Each skill runs in a separate process:

use tokio::process::Command;

let child = Command::new("/usr/bin/fluux-skill-runner")
    .arg("--skill=web-search")
    .arg("--wasm=/skills/web-search.wasm")
    .stdin(Stdio::piped())
    .stdout(Stdio::piped())
    .stderr(Stdio::piped())
    .spawn()?;

// Communicate via stdin/stdout (capability tokens)

Protection:

  • ✅ Crash isolation (skill crash doesn't crash agent)
  • ✅ Memory isolation (skill cannot read agent memory)
  • ✅ Resource limits (ulimit, cgroups)
  • ✅ Kill on timeout (SIGKILL after max_execution_time)

Stops:

  • ❌ Memory exhaustion attacks (cgroup limit)
  • ❌ Zombie processes (reaped by agent)
  • ❌ Lateral movement (skills cannot see each other)

Optional: Firecracker MicroVMs (future)

For ultra-sensitive skills (e.g., financial transactions):

[skill.bank-transfer]
isolation_mode = "firecracker"  # Instead of process
vm_memory_mb = 128
vm_vcpus = 1

Protection:

  • ✅ Full VM isolation (separate kernel)
  • ✅ Hardware-assisted virtualization (KVM)
  • ✅ Minimal attack surface (microVM, not full VM)

Stops:

  • ❌ Kernel exploits in skill code (isolated kernel)
  • ❌ Spectre/Meltdown-class attacks (VM boundary)

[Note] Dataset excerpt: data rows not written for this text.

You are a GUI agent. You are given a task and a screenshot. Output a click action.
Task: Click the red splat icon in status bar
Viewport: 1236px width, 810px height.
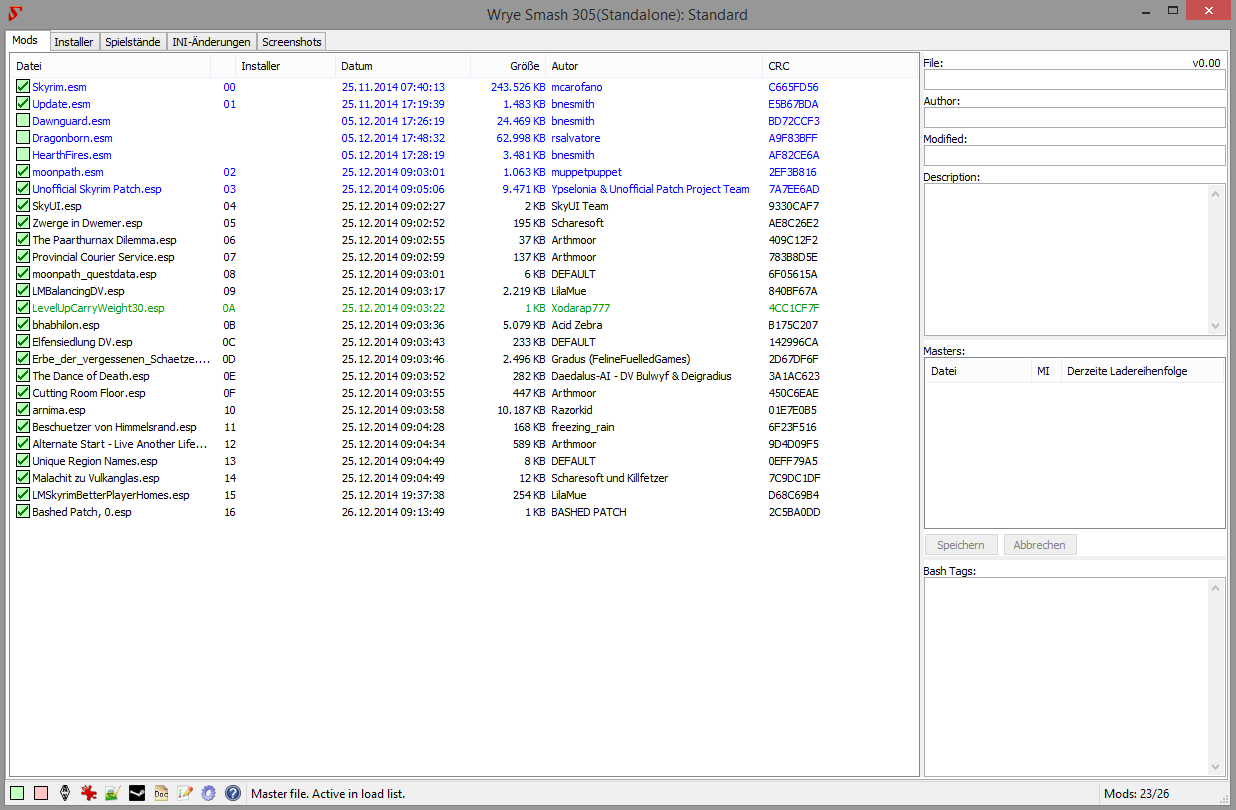[x=88, y=793]
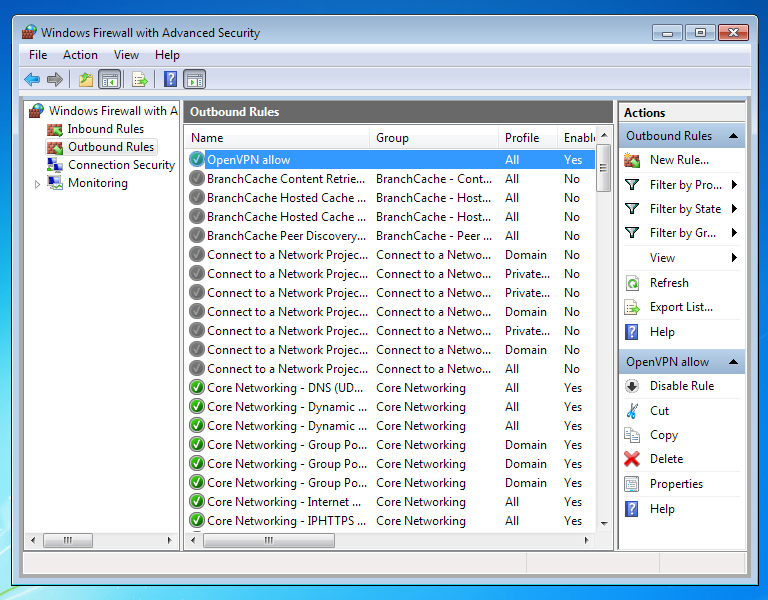
Task: Open the Filter by State submenu
Action: point(685,209)
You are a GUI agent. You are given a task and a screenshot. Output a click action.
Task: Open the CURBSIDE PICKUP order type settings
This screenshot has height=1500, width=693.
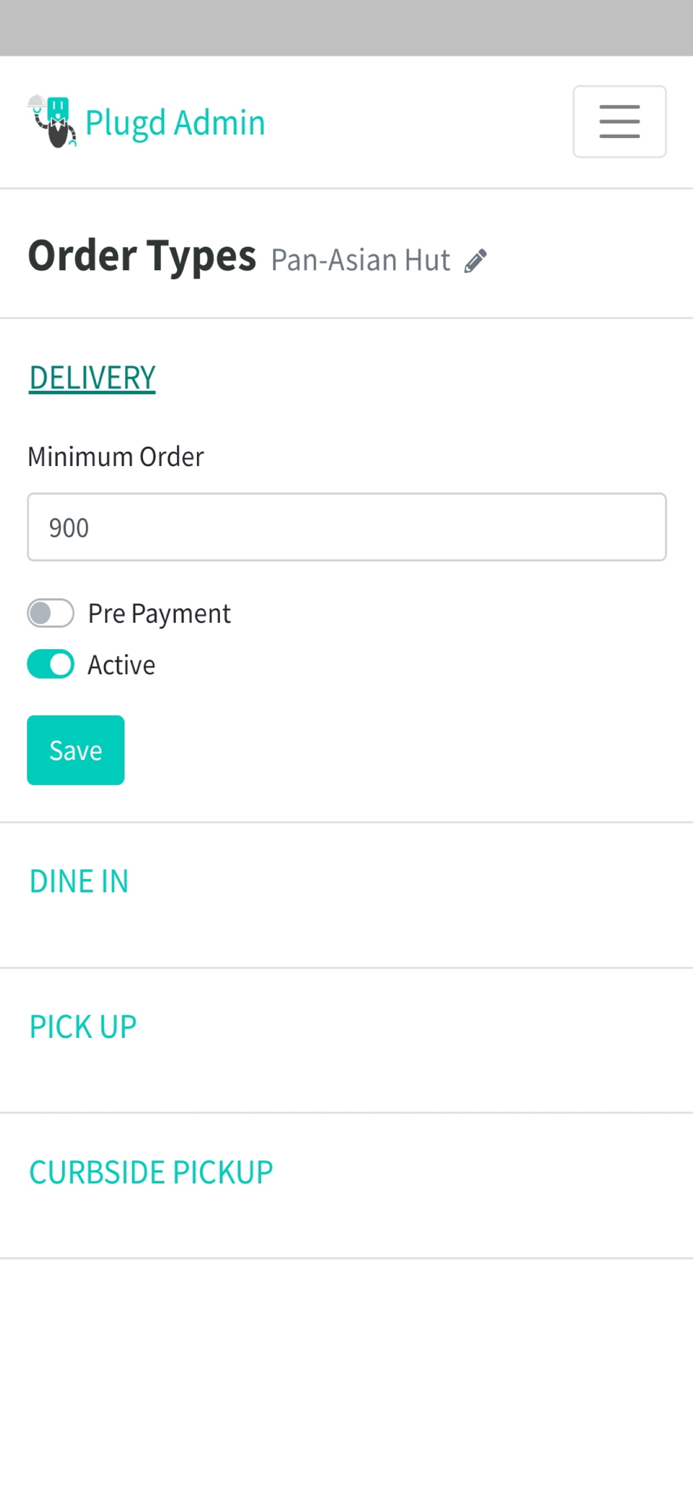[151, 1170]
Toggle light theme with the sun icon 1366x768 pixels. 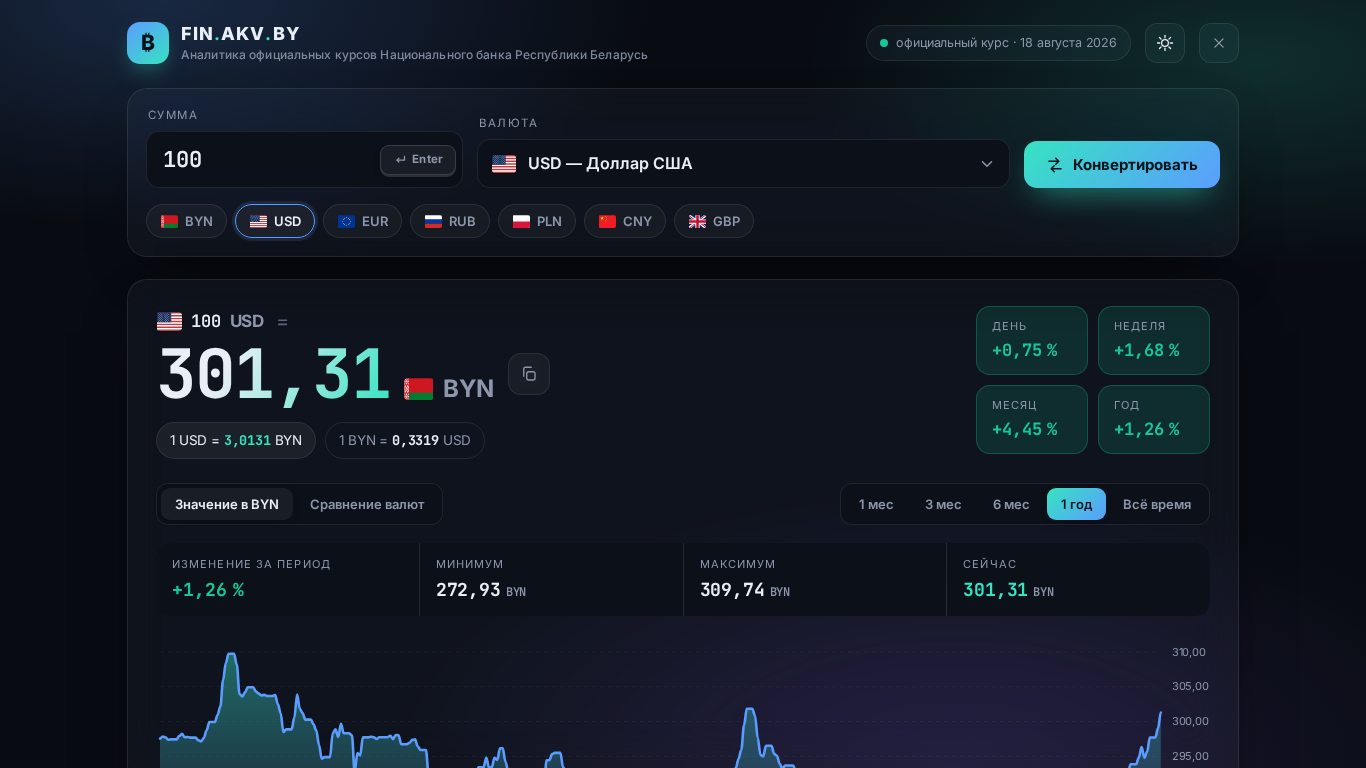click(1165, 43)
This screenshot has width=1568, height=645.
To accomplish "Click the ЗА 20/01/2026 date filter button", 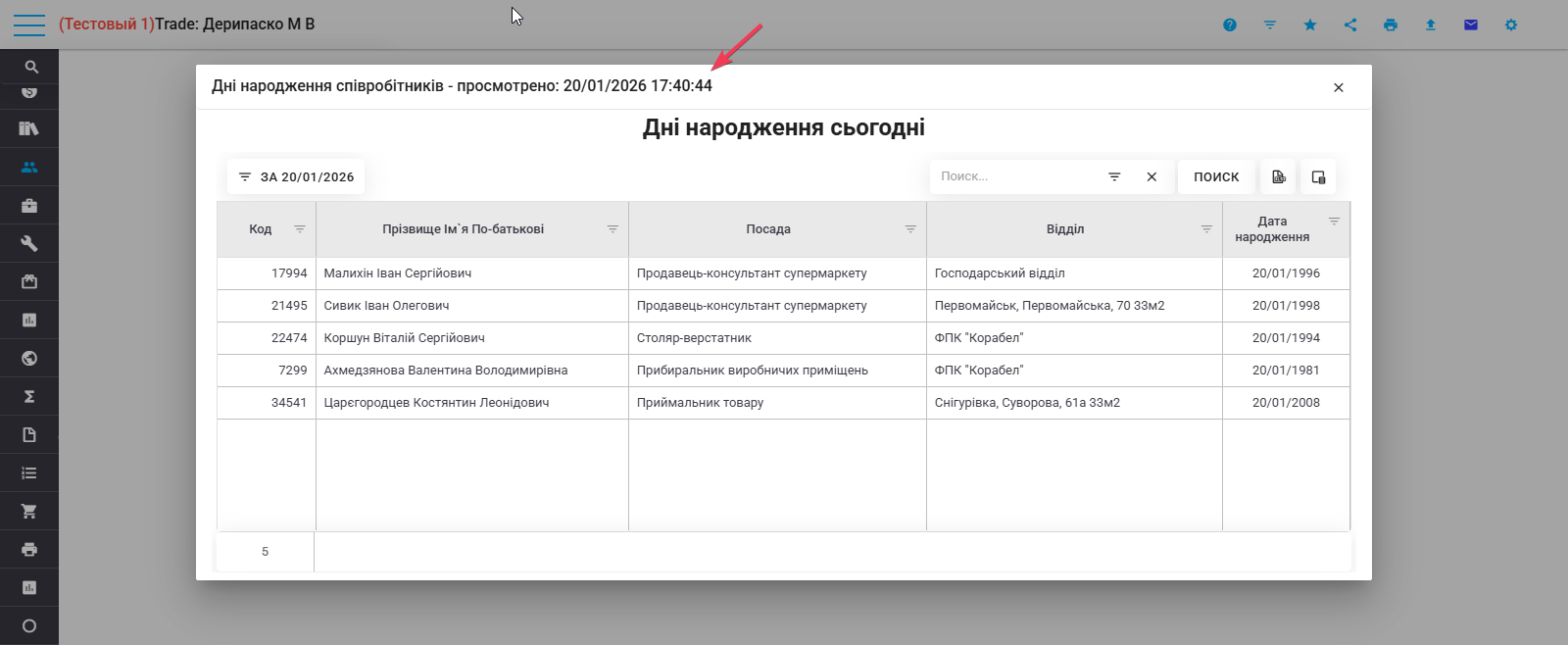I will [296, 176].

Destructive Action Confirmation (v0.5)

High-risk actions require explicit user confirmation:

<message from='agent.example.com' to='user@example.com'>
  <body>Send this email to platform24? (reply yes/no)</body>
  <confirm xmlns='urn:fluux:agent:0#confirm' id='action-7742'>
    <action type='send-email'>
      <to>contact@platform24.io</to>
      <subject>Partnership inquiry</subject>
    </action>
    <risk level='medium'/>
    <expires>2026-02-08T19:00:00Z</expires>
  </confirm>
</message>

Actions marked as destructive in skill manifest:

  • Sending emails
  • Deleting files
  • Financial transactions
  • System configuration changes

Protection:

  • ✅ Human in the loop for critical actions
  • ✅ Full context shown (recipient, amount, etc.)
  • ✅ Time-limited (confirmation expires)
  • ✅ Logged (audit trail)

Comparison: Fluux Agent vs. OpenClaw

Security Layer Fluux Agent OpenClaw
Declarative capabilities ✅ TOML, versioned ❌ Runtime requests
Action validation ✅ Separate process ❌ LLM output trusted
Wasm sandbox ✅ wasmtime ❌ Native Node.js
Kernel sandbox ✅ Landlock/seccomp ❌ None
Process isolation ✅ Per-skill ❌ Single process
Destructive action confirmation ✅ XMPP protocol ⚠️ Terminal prompt
Root access required ❌ Never ✅ Recommended

Audit & Compliance

All security-relevant events are logged:

{
  "timestamp": "2026-02-08T18:30:45Z",
  "event": "skill_execution",
  "skill": "web-search",
  "user": "admin@example.com",
  "action": "search",
  "params": {"query": "XMPP federation"},
  "capabilities_used": ["network:duckduckgo.com:443"],
  "result": "success",
  "execution_time_ms": 245
}

Logs are:

  • ✅ Structured (JSON)
  • ✅ Tamper-evident (optional: append-only log)
  • ✅ Federated (stored in XMPP server MAM)
  • ✅ Queryable (standard XMPP archive queries)

Security Roadmap

Phase Feature Status
v0.2 Declarative capabilities + validation Planned
v0.4 Wasm sandbox (wasmtime) Planned
v0.4 Landlock + seccomp (Linux) Planned
v0.4 App Sandbox (macOS) Planned
v0.4 Process isolation Planned
v0.5 Destructive action confirmation Planned
v1.0 Structured audit logs Planned
Future Firecracker microVMs Researching

Reporting Security Issues

Do not open public GitHub issues for security vulnerabilities.

Email security reports to: security@process-one.net

We will respond within 48 hours and provide a fix timeline.